The answer should be an exact copy of the lines from the one with "Click the trash icon under UberForDemo" through the end of the listing below, with no other lines.
—————
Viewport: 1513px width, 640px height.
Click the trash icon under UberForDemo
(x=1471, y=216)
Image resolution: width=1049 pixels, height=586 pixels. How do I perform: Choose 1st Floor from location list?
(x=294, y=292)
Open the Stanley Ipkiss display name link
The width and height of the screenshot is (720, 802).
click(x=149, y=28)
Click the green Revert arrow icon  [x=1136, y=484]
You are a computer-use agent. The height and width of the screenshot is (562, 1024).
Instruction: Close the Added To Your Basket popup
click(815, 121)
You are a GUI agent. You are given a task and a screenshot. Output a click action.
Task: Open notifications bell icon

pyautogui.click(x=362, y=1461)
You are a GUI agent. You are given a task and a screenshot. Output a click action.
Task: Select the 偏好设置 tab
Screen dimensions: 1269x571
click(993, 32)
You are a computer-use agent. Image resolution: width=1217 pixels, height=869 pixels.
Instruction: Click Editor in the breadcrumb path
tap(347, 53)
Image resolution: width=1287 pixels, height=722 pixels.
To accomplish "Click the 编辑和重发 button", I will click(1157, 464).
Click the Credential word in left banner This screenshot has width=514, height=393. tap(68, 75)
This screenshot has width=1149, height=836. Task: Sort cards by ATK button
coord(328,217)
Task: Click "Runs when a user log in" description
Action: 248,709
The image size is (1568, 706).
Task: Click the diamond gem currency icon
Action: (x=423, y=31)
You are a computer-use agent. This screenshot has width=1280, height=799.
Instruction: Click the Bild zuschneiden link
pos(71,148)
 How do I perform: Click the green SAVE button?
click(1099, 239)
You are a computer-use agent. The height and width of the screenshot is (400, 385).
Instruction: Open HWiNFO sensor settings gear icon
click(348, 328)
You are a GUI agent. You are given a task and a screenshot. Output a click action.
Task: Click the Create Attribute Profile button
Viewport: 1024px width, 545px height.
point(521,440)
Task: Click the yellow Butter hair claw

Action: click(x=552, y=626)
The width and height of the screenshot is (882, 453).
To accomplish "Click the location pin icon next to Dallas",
—————
> **Solution to this exercise**
Click the trash icon under UberForDemo
(x=1471, y=216)
Image resolution: width=1049 pixels, height=586 pixels. How do I perform: Choose 1st Floor from location list?
(x=294, y=292)
Open the Stanley Ipkiss display name link
The width and height of the screenshot is (720, 802).
click(x=149, y=28)
Click the green Revert arrow icon  [x=1136, y=484]
You are a computer-use agent. The height and width of the screenshot is (562, 1024).
Instruction: Close the Added To Your Basket popup
click(815, 121)
You are a GUI agent. You are given a task and a screenshot. Output a click action.
Task: Open notifications bell icon

pyautogui.click(x=362, y=1461)
You are a GUI agent. You are given a task and a screenshot. Output a click action.
Task: Select the 偏好设置 tab
Screen dimensions: 1269x571
click(993, 32)
You are a computer-use agent. Image resolution: width=1217 pixels, height=869 pixels.
Instruction: Click Editor in the breadcrumb path
tap(347, 53)
Image resolution: width=1287 pixels, height=722 pixels.
To accomplish "Click the 编辑和重发 button", I will click(1157, 464).
Click the Credential word in left banner This screenshot has width=514, height=393. tap(68, 75)
This screenshot has width=1149, height=836. Task: Sort cards by ATK button
coord(328,217)
Task: Click "Runs when a user log in" description
Action: 248,709
The image size is (1568, 706).
Task: Click the diamond gem currency icon
Action: (x=423, y=31)
You are a computer-use agent. This screenshot has width=1280, height=799.
Instruction: Click the Bild zuschneiden link
pos(71,148)
 How do I perform: Click the green SAVE button?
click(1099, 239)
You are a computer-use agent. The height and width of the screenshot is (400, 385).
Instruction: Open HWiNFO sensor settings gear icon
click(348, 328)
You are a GUI agent. You are given a task and a screenshot. Output a click action.
Task: Click the Create Attribute Profile button
Viewport: 1024px width, 545px height.
point(521,440)
Task: Click the yellow Butter hair claw

Action: click(x=552, y=626)
The width and height of the screenshot is (882, 453).
To accomplish "Click the location pin icon next to Dallas",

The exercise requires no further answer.